One thing that we did tonight, which we did not have an opportunity to debate but should be noted in passing, was to provide a better definition of sustainable development. We debated that in Committee. I am glad the Minister saw sense on the nonsensical initial definition of sustainable development. What is in the Bill now is far better for consumers and whatever authority is involved. That will be more important in the long term than anything else in the Bill because it sets down the principles, which are more vital than the details. If we get the mindset right, the details will follow. The Bill is important for getting the mindset right.
I remain disappointed by the Bill. It will not tackle the problem of rising water tables under many of our big cities. If more competition were introduced, more companies would come forward to tap into those resources and solve two problems at once. The Bill will not solve water shortages. Indeed, it seems animated by a wish to ration and control water use rather than to tackle shortage. Again, if competition were strengthened that would go a long way to dealing with water shortages without damaging the environment. There is nothing damaging about using the water cycle more often as water makes its way from the mountains to the sea.
I am disappointed by the flooding provisions. Many of us have had flooding problems in our constituencies and we often find that we do not get an answer because of the conflicts between the Environment Agency, the local council and the water companies. Although I understand that the Minister has worked through the Bill to tackle those issues, the solution will not be perfect. Conflicting powers remain and we will find that the three different bodies involved will deny responsibility and make it difficult for us to get the solutions that our constituents want.
I am worried about price—
There is hardly enough time.
We have very expensive water.
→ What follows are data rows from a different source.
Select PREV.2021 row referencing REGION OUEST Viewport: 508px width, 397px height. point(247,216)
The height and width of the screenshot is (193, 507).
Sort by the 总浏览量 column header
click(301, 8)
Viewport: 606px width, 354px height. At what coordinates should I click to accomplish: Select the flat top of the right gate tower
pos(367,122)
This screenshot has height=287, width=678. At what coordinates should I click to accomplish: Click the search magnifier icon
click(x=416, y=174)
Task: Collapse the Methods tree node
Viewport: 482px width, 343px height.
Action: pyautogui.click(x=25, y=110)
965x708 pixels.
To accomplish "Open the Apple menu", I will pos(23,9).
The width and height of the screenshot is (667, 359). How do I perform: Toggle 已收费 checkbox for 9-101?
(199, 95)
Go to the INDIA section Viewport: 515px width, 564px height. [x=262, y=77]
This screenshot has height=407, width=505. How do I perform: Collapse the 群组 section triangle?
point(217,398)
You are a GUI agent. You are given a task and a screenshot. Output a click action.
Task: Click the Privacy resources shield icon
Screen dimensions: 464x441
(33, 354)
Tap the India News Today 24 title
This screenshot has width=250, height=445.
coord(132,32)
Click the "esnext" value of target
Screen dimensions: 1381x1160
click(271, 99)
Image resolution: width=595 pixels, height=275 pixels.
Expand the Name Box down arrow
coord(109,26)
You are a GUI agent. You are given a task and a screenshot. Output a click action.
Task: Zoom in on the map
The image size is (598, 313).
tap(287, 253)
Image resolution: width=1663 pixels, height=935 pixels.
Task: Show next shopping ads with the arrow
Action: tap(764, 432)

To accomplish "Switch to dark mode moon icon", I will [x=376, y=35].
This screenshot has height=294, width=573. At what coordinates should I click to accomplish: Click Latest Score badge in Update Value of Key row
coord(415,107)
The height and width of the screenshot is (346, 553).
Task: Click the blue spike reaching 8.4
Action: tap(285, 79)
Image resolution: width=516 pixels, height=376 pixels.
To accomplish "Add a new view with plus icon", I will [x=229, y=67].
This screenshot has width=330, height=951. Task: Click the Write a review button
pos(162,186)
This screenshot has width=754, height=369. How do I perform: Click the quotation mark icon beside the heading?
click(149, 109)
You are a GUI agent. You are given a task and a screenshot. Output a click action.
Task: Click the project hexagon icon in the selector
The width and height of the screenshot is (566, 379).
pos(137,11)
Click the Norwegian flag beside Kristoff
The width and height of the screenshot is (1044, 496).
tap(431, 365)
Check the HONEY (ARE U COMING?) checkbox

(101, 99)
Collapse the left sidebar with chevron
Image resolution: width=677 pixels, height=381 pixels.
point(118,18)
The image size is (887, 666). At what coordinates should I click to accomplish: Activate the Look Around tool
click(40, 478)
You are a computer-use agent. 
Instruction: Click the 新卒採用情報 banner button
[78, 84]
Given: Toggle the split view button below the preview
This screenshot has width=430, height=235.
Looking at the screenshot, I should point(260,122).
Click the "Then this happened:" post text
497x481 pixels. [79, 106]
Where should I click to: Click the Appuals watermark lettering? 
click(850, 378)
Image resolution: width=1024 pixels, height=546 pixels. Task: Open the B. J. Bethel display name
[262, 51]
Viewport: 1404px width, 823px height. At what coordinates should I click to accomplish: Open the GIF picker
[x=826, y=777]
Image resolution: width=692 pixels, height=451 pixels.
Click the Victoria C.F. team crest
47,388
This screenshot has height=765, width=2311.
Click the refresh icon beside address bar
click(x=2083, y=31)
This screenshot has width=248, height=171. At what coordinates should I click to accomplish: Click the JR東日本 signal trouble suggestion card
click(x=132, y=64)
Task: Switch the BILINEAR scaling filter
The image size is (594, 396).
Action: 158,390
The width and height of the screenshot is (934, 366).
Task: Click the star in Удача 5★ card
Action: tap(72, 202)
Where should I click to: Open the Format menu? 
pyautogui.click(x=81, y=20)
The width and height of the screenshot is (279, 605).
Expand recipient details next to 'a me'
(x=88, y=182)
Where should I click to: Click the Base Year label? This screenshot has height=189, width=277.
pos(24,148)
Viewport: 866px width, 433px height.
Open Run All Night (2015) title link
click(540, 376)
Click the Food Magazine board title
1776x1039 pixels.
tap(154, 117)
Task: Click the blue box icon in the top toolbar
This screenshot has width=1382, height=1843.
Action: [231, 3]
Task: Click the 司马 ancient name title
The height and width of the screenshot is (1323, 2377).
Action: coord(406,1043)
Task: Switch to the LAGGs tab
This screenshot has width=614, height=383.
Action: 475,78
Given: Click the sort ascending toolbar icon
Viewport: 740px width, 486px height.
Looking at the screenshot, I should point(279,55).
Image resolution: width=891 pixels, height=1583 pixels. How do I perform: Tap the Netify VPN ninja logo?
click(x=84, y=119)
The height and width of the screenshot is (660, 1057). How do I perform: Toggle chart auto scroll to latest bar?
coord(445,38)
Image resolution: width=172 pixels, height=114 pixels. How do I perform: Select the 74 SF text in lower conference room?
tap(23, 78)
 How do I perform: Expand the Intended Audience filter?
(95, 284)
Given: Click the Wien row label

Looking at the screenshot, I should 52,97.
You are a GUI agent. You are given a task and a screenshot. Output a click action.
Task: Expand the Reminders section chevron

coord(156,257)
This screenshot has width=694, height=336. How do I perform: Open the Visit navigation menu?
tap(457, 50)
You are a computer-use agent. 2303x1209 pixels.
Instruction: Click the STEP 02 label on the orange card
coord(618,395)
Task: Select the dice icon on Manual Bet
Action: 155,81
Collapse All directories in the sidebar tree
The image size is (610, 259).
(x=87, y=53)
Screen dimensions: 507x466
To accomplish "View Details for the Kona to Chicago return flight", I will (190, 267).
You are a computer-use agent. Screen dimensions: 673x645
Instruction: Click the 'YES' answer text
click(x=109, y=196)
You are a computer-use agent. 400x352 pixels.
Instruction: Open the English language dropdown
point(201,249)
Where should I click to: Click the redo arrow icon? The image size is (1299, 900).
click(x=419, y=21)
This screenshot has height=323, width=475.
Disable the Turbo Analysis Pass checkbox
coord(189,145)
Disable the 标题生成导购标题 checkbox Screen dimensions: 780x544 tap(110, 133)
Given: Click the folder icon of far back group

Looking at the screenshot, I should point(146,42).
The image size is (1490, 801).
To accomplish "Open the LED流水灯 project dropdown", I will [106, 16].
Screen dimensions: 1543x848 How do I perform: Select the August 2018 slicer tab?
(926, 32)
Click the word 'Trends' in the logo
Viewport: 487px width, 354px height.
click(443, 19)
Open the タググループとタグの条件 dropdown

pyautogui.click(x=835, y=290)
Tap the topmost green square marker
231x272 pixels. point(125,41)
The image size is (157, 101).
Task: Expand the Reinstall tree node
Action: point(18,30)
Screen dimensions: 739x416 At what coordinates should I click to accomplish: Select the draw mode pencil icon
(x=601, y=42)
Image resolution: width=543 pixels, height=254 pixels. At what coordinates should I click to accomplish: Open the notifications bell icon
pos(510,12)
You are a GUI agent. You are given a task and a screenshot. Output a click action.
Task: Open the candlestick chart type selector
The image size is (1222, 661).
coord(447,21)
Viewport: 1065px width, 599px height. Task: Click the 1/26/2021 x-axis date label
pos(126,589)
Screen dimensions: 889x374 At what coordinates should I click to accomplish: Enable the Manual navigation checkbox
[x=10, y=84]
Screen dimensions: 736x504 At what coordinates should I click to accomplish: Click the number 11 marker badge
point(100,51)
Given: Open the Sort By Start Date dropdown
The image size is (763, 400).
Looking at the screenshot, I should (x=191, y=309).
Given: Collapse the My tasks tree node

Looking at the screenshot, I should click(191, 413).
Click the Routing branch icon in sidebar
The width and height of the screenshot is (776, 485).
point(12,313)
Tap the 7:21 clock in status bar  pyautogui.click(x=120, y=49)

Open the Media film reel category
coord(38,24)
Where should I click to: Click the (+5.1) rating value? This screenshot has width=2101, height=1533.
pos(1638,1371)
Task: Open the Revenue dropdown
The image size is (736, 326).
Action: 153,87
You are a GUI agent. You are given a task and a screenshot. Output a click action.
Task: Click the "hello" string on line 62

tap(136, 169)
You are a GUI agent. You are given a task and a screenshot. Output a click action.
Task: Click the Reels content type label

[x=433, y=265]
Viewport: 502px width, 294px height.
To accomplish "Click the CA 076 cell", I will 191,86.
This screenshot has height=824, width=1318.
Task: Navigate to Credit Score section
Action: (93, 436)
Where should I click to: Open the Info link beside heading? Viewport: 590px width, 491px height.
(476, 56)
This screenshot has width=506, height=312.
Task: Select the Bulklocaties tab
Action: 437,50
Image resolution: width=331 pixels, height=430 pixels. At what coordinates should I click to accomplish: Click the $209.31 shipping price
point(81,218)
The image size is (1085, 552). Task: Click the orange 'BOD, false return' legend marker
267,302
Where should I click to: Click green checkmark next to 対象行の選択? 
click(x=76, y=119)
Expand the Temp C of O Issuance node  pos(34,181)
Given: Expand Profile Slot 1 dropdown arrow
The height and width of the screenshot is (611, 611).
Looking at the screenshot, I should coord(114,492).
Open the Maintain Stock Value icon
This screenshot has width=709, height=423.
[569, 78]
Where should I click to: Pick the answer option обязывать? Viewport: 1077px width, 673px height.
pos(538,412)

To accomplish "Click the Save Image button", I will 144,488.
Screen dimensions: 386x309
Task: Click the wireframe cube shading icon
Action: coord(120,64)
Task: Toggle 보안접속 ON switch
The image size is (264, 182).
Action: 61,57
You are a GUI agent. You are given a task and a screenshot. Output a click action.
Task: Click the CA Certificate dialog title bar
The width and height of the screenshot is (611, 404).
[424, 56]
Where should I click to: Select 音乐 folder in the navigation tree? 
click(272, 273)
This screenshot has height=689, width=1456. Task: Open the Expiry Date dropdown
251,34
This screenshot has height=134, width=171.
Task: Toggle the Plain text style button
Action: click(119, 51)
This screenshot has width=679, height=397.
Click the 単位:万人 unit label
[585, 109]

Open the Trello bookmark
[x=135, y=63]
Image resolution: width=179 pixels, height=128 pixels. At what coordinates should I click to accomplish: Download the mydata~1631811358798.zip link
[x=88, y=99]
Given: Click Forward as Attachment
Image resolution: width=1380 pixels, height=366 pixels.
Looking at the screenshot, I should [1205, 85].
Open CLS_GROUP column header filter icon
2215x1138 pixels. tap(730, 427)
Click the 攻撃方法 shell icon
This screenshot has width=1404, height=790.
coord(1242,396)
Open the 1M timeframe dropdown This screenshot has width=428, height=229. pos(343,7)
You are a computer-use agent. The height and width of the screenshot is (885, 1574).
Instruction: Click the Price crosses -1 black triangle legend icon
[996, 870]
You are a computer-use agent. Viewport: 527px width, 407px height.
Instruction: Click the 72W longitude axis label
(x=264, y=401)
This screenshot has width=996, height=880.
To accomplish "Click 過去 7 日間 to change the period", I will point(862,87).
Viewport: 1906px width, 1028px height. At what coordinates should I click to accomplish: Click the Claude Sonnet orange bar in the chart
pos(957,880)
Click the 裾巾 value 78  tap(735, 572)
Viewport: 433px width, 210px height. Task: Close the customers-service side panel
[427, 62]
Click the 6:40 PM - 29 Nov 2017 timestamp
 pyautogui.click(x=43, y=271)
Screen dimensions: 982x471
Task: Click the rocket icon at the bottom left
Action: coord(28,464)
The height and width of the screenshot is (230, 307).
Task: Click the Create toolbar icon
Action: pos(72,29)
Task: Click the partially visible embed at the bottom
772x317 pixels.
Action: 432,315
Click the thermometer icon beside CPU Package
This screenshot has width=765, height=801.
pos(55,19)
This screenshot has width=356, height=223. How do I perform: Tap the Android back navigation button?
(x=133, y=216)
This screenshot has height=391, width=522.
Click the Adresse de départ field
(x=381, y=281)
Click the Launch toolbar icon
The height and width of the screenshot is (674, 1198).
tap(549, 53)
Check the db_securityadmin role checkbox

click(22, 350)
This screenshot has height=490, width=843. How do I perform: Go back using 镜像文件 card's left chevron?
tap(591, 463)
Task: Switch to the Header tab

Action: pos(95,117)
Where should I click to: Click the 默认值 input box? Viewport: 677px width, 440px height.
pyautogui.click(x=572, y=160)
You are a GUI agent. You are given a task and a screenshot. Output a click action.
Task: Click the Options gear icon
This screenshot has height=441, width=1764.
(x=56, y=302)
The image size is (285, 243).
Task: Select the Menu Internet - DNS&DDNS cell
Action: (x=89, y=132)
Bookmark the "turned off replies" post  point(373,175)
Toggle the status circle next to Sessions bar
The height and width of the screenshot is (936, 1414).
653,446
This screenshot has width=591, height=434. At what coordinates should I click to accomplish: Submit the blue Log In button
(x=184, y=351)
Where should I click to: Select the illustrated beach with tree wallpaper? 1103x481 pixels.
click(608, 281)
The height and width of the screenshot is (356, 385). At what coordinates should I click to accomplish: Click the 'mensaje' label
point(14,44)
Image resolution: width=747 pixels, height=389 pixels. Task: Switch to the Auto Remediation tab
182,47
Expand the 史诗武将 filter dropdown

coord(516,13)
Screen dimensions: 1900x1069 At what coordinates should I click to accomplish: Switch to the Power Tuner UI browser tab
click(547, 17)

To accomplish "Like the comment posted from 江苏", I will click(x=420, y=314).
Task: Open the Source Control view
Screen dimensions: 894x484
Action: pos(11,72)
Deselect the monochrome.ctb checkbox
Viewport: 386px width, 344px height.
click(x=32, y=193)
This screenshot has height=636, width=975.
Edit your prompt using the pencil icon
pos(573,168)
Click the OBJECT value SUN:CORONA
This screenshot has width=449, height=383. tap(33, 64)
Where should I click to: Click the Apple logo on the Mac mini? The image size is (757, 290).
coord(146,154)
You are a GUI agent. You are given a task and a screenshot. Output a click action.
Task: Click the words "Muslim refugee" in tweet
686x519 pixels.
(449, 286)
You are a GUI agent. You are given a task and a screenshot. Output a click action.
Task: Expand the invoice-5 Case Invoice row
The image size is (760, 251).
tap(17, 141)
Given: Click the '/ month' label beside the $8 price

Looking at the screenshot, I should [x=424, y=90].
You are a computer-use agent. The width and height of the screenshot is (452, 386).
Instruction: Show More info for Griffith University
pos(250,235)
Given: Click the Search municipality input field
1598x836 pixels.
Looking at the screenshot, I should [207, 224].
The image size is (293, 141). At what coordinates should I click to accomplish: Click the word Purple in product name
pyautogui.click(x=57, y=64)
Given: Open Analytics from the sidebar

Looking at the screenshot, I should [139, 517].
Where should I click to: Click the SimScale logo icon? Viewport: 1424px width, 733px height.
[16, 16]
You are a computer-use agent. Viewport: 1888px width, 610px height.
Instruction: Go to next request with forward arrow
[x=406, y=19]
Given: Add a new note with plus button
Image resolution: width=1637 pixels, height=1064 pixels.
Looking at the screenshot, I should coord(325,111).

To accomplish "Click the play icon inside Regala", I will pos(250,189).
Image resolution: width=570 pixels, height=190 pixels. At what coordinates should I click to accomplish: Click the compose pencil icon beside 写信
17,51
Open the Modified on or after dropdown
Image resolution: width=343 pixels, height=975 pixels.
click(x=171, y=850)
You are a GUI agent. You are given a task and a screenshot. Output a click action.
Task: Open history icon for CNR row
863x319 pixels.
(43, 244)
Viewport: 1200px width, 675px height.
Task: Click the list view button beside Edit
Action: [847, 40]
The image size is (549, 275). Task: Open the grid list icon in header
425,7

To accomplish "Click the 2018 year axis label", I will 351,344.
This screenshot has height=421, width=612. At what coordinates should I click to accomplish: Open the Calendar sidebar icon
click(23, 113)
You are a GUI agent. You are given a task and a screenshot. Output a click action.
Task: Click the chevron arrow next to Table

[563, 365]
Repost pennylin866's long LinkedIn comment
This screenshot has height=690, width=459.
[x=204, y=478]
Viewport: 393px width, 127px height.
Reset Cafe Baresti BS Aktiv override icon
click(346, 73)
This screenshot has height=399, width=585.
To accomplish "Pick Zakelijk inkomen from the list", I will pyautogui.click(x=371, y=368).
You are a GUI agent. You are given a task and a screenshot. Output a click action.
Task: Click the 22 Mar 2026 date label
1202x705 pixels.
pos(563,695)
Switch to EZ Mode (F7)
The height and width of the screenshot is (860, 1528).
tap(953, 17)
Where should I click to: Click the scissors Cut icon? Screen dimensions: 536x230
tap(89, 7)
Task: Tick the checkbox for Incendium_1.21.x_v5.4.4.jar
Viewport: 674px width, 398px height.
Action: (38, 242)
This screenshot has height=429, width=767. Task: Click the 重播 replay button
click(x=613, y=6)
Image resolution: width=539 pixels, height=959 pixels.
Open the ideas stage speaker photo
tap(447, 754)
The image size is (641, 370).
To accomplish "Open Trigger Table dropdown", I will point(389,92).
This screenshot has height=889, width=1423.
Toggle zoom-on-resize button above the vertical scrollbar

Again, competition would tackle that. There is nothing in the Bill to deal with the absence of a national water grid, yet we have an embryo national water grid between the various main pipes in the regions and with the canal network. It would be good if more work were done, through the industry, to find a way to get a national water grid so that we can transfer more water more readily from the wet areas of the country to the drier areas where there are more people and rising water demand.
Question put and agreed to.
Bill accordingly read the Third time, and passed, with amendments.